Former President Donald Trump criticised Federal Reserve Chair Jerome Powell on Truth Social, calling him a “fool”. Trump claimed that costs such as oil, energy, and groceries are decreasing, and there is almost no inflation.
Despite Trump’s criticisms, Jerome Powell will remain the Federal Reserve Chair until May 2026. Even if a new Chair is chosen after this period, policy decisions are made based on a majority vote, limiting the Chair’s individual influence.
Continuity Of Leadership
Powell, for all the pressure and external noise, remains at the helm until mid-2026. He cannot be removed by executive direction or political distaste, and that offers continuity, whether liked or not. While he may guide the tone and outlook of press conferences and semi-annual testimonies, the Federal Open Market Committee (FOMC) is what ultimately votes on changes to interest rates and other monetary tools.
This division of influence is worth bearing in mind. The Chair does not operate with unchecked command. The committee includes both Board Governors and regional Fed Presidents. Each has one vote, and decisions hinge on consensus or at least a majority. Traders should not bank on one person’s tone or alignment with a political narrative shifting gears alone.
In recent remarks and data, there’s increasing scrutiny over inflation figures, particularly with divergent indicators. On one side, the headline Consumer Price Index showed signs of plateauing, helped along by energy disinflation and tighter spending conditions. On the other, core services inflation, especially related to shelter and wages, remains sticky. The central bank is monitoring this gap closely.
Market Expectations And Data
We’re entering a period of mixed signals. The FOMC has acknowledged progress, but they’ve stopped short of confirming any timeline for loosening policy. Several members have hinted that more work remains. Notably, minutes from recent meetings reflect cautious optimism bundled with repeated unwillingness to accept victory too soon.

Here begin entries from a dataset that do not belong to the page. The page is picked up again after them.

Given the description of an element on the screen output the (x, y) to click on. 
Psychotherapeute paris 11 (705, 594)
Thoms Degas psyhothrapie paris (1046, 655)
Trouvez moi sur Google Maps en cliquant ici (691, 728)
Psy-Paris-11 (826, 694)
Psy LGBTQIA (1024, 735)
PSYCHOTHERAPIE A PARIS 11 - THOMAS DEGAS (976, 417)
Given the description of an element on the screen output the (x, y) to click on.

Pricing of Fed Funds futures indicates that markets still expect rate reductions later this year, but the timing keeps being nudged backward. Traders researching probabilities via CME’s FedWatch Tool can note the implied path of easing only edges closer when certain CPI or PCE prints shift materially. If data runs warm again, pricing will move. These probabilities are valuable for establishing the base cases in swap curve positioning or implied volatility moves in interest rate options.
Our approach, then, turns analytical instead of speculative. For those dealing with derivatives, the key is to recalibrate not on bombastic statements but on active balance sheet moves, yield curve behaviour, and inflation breakevens. Pay particular attention to the 2s10s Treasury spread which, while still inverted, is showing some sensitivity to shifting terminal rate expectations.
Fiscal policy commentary—however loud—can add noise, but it shouldn’t replace data-led strategy. The Chair’s influence, while not trivial, is diluted through collective decision-making. Supply chain stabilisation, petroleum stockpiles, and household consumption patterns come into sharper focus than the content of a social media post.